The Winding Path

Counselling Services provided by Barb Zacharias

October 2010: Anger

Posted on Oct 15, 2010

The last months have brought grief, anger, and intentional rest. My encounters with anger were surprising, frustrating, and educational.

Some of the craziness of life can spill over and affect seemingly unrelated areas. At one point, I realized that if I did not deal with my anger it would consume me. The clue or red flag that my anger required my attention: it felt like poison coursing through my veins. Not a good sign—nor a good feeling.

So I had some inner work to do. This anger wasn’t going anywhere; and the longer I nursed it, the more consuming it became and started to affect my relationships with other people. What to do? For one, I had to acknowledge it. It was a very real part of my life. It didn’t help putting a lid on it—the steam built up pressure sure to cause an explosion. It also didn’t help to spew it all over those around me.

But I did need to figure out a way to direct it. I call this using anger for good rather than evil. While most of us would hardly consider ourselves evil nor our actions, it is a concise statement to help us focus our energies. I had to find a way to channel my anger into positive change.
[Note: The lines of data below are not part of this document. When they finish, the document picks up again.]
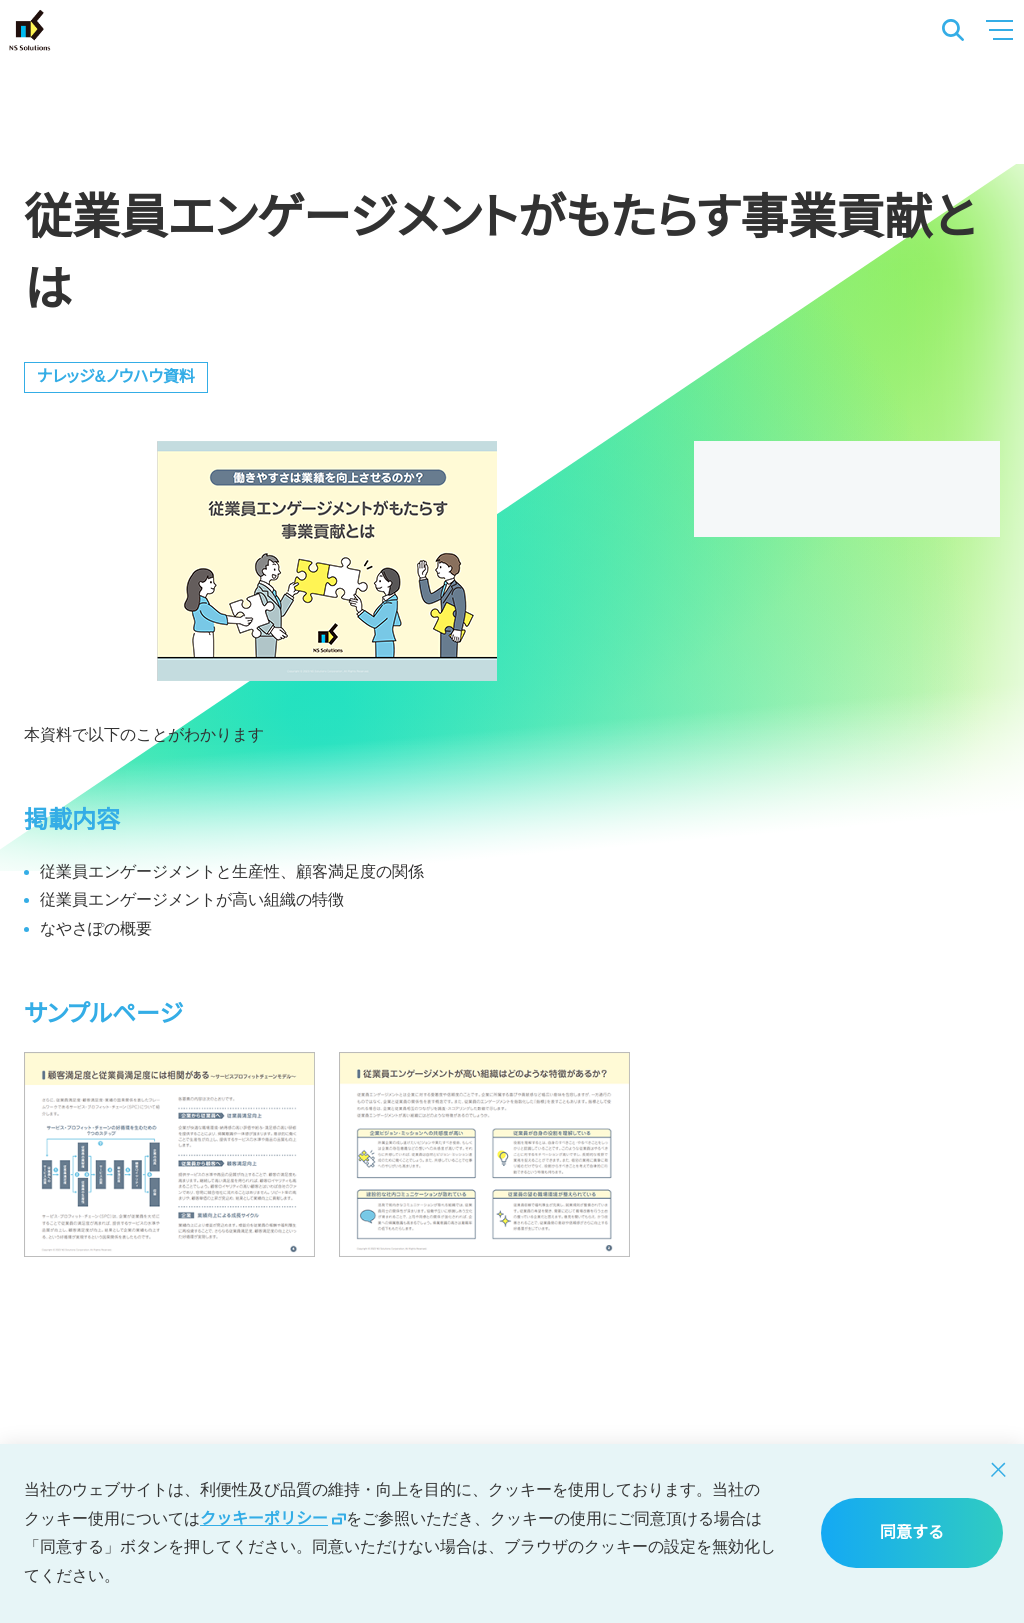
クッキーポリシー (273, 1518)
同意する (912, 1532)
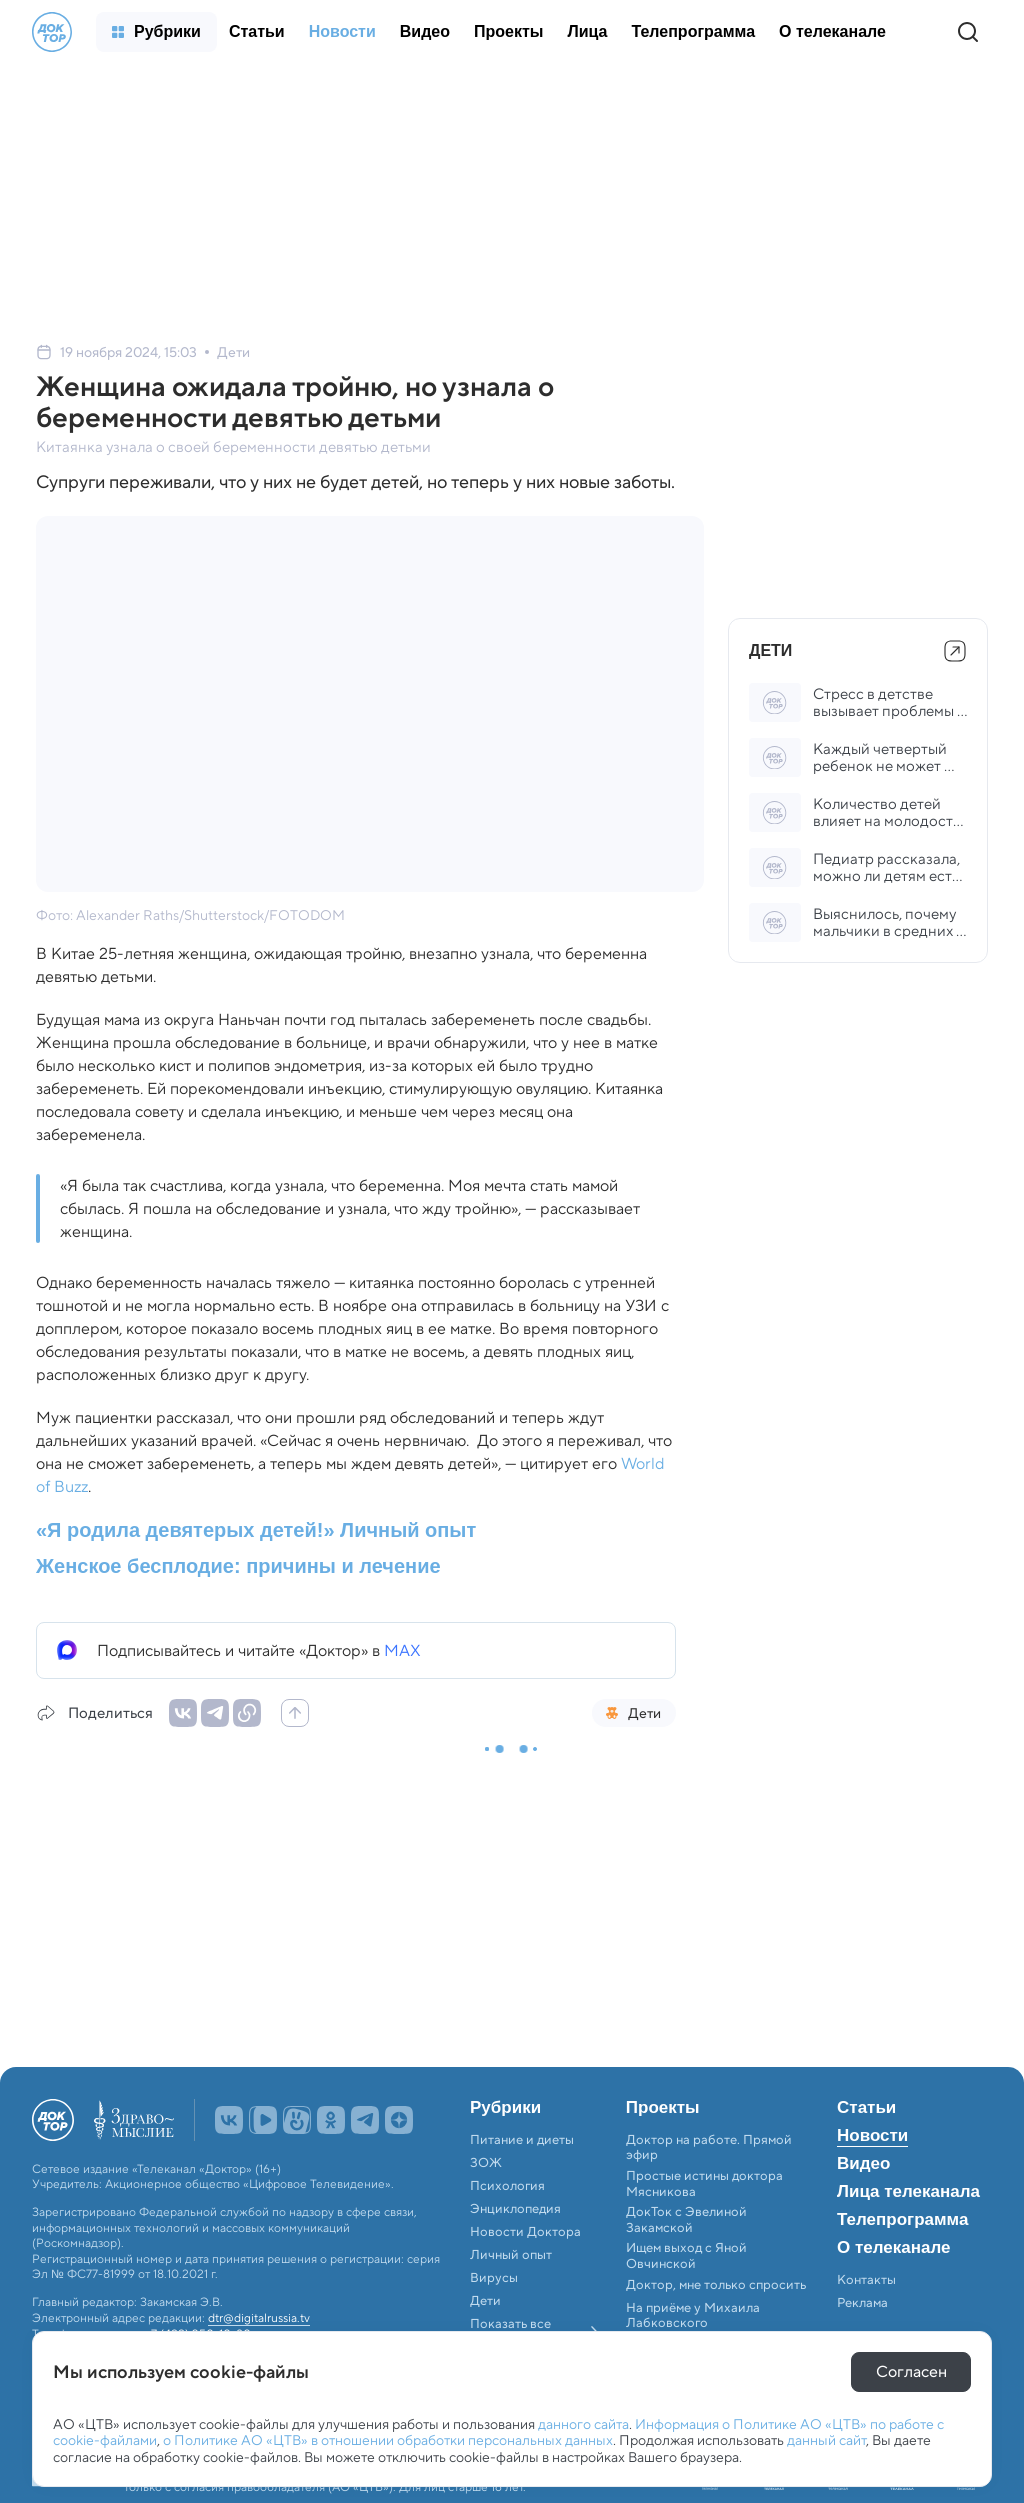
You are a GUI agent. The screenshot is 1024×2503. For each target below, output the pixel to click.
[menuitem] (156, 32)
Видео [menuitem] (863, 2164)
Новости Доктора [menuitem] (525, 2232)
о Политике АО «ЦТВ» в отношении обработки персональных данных (388, 2440)
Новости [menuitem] (872, 2136)
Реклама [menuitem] (862, 2303)
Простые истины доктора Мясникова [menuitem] (704, 2183)
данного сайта (583, 2424)
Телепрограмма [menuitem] (902, 2220)
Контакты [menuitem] (866, 2280)
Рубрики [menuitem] (505, 2108)
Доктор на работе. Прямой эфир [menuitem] (709, 2147)
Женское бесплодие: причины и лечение (238, 1566)
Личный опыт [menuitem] (511, 2255)
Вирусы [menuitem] (494, 2278)
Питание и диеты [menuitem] (522, 2140)
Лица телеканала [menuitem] (908, 2192)
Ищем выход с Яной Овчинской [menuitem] (686, 2255)
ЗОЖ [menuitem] (486, 2163)
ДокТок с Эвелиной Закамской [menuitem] (686, 2219)
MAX (402, 1650)
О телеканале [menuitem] (893, 2248)
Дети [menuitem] (487, 2301)
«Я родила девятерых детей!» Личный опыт (256, 1530)
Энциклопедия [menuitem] (515, 2209)
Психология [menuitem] (507, 2186)
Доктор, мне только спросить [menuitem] (716, 2285)
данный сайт (826, 2440)
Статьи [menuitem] (866, 2108)
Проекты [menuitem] (663, 2108)
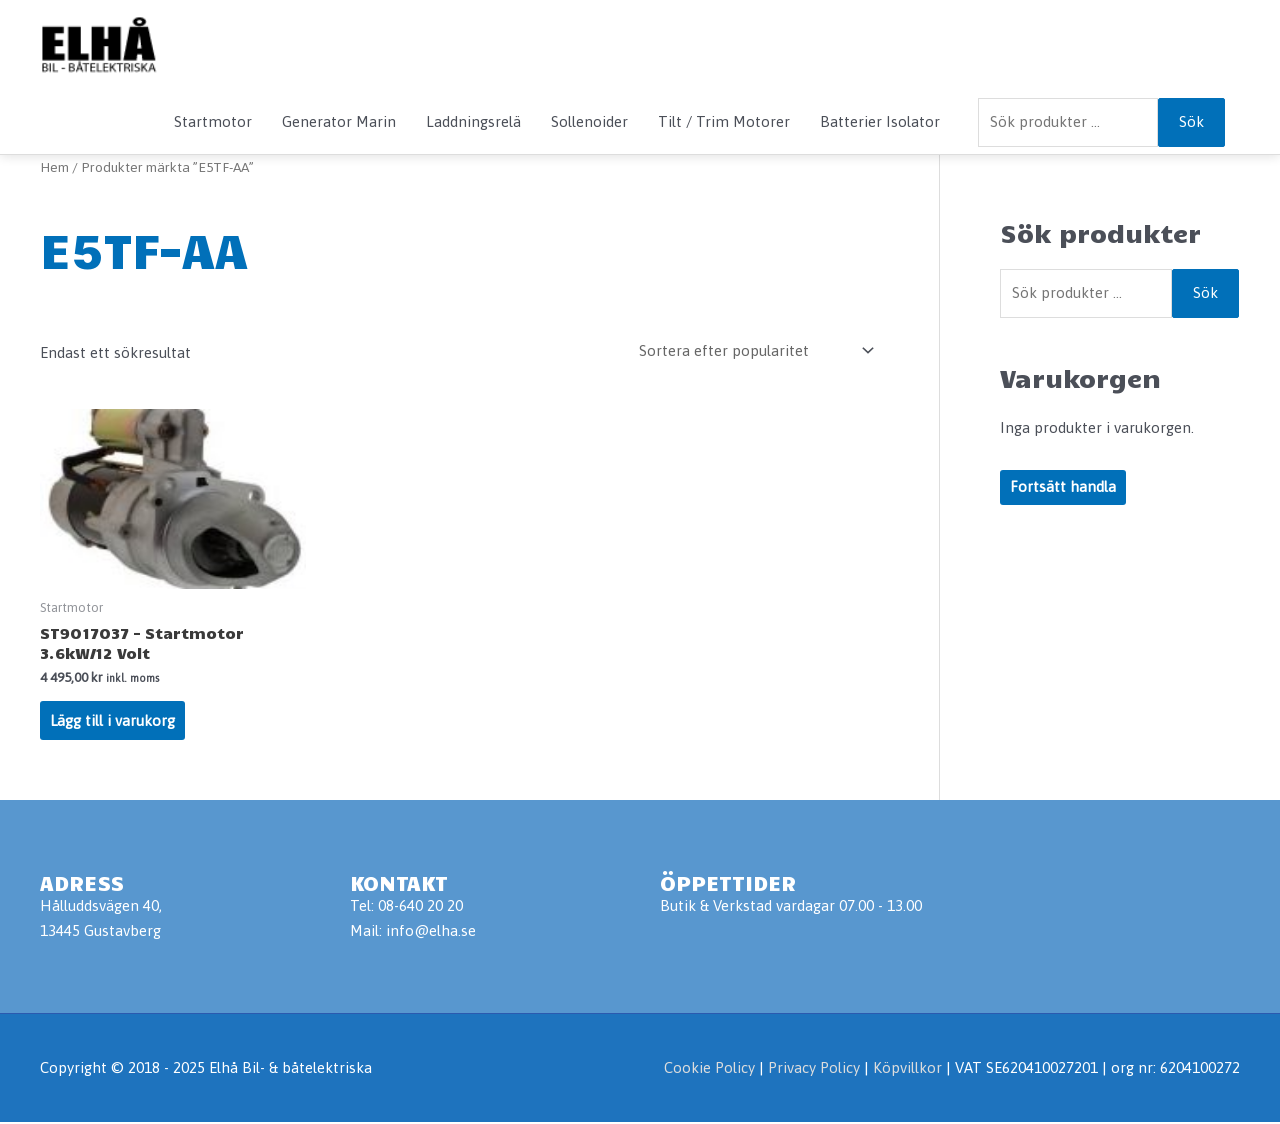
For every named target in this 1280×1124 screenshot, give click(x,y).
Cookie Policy (709, 1069)
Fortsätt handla (1063, 487)
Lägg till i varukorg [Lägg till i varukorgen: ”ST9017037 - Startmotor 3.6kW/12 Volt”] (113, 721)
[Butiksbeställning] (753, 350)
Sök (1191, 121)
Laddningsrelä (473, 121)
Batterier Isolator (880, 121)
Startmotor (213, 121)
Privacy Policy (816, 1069)
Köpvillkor (907, 1069)
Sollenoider (589, 121)
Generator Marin (339, 121)
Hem (54, 167)
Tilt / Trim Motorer (724, 121)
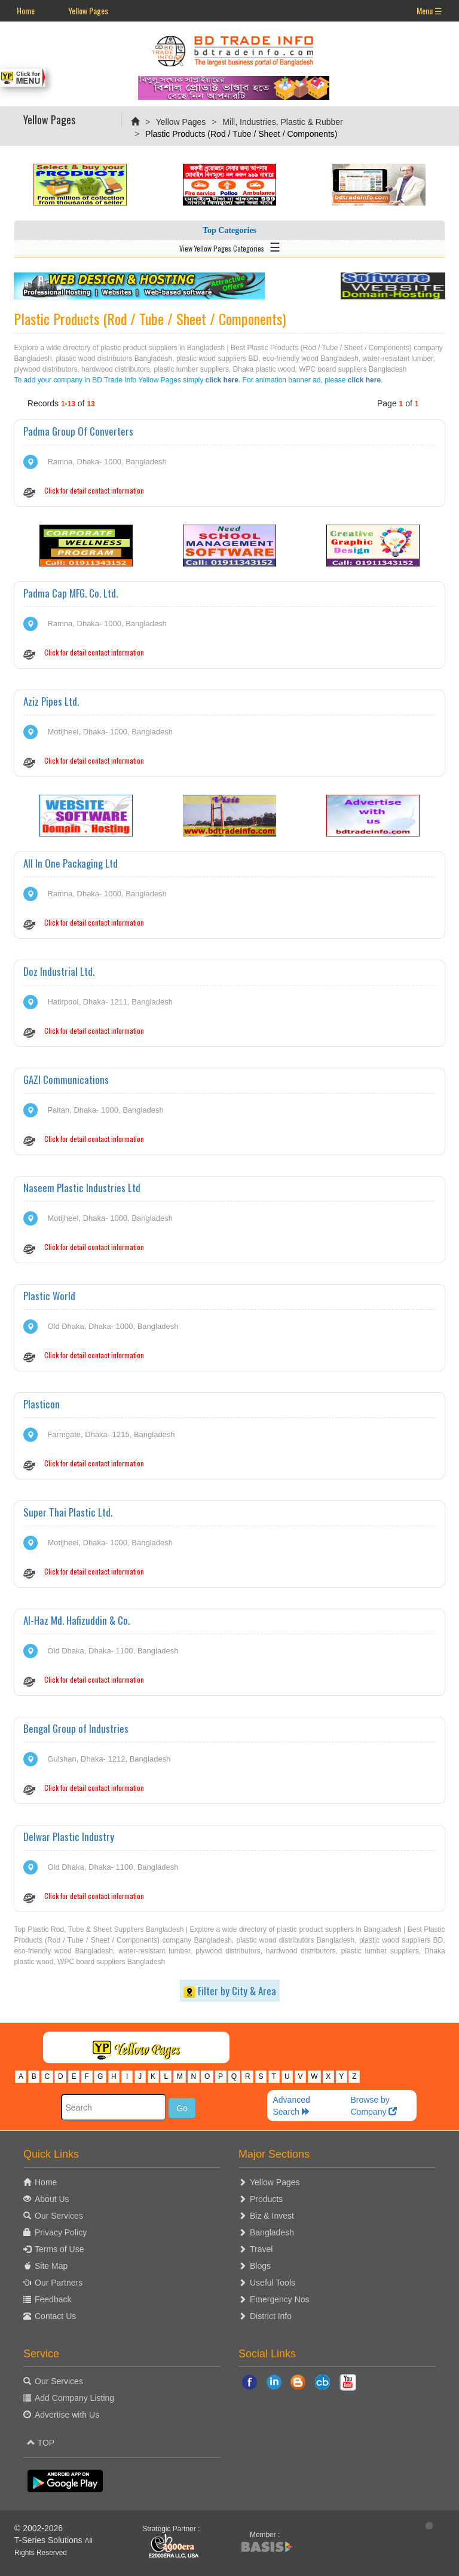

And then I had let go of it.

While it still angers me to remember what transpired, it no longer consumes me—and I can make the choice to ‘not go there’ when thoughts traipse through my mind. However, I did have to do something to address the problem in a tactful manner. To resort to violence or passive aggression generates more pain and suffering rather than alleviates it. It takes a bit more effort to control emotions while expressing them and address the underlying issue. In addressing the issue and my anger, my goal is to do so with self-respect as well as respect for the others involved. Keeping this in my mind helps curb the temper tantrum temptation.

Our anger can stem from a lot of different things: disappointment, frustration, blocked goals, unmet expectations, being hurt, wronged in some manner, wrongfully accused, violated, broken trust, unfairness, righteous indignation, global concerns, local issues, backlog of unaddressed emotions, and the list goes on. Some matters are more easily addressed than others. But regardless of the precipitating event to our anger, each of us is responsible for our own responses, actions, and repercussions.

So my point? We can deal with our anger in ways that cause further damage, or we can find alternative solutions that produce positive change. This often requires some thought, patience, courage, and being mindful of our own needs as well as of those around us. Anger is an effective indicator that something requires attention. It may take some digging to unearth the real, underlying cause; but in doing so, we free ourselves to move on to other things—especially if we take the time to direct our angry energy into positive change.

My challenge to you this month is to join me in my attempts to use anger for good, as a motivator to make positive change. What changes are in store for you if you attend to what makes you angry?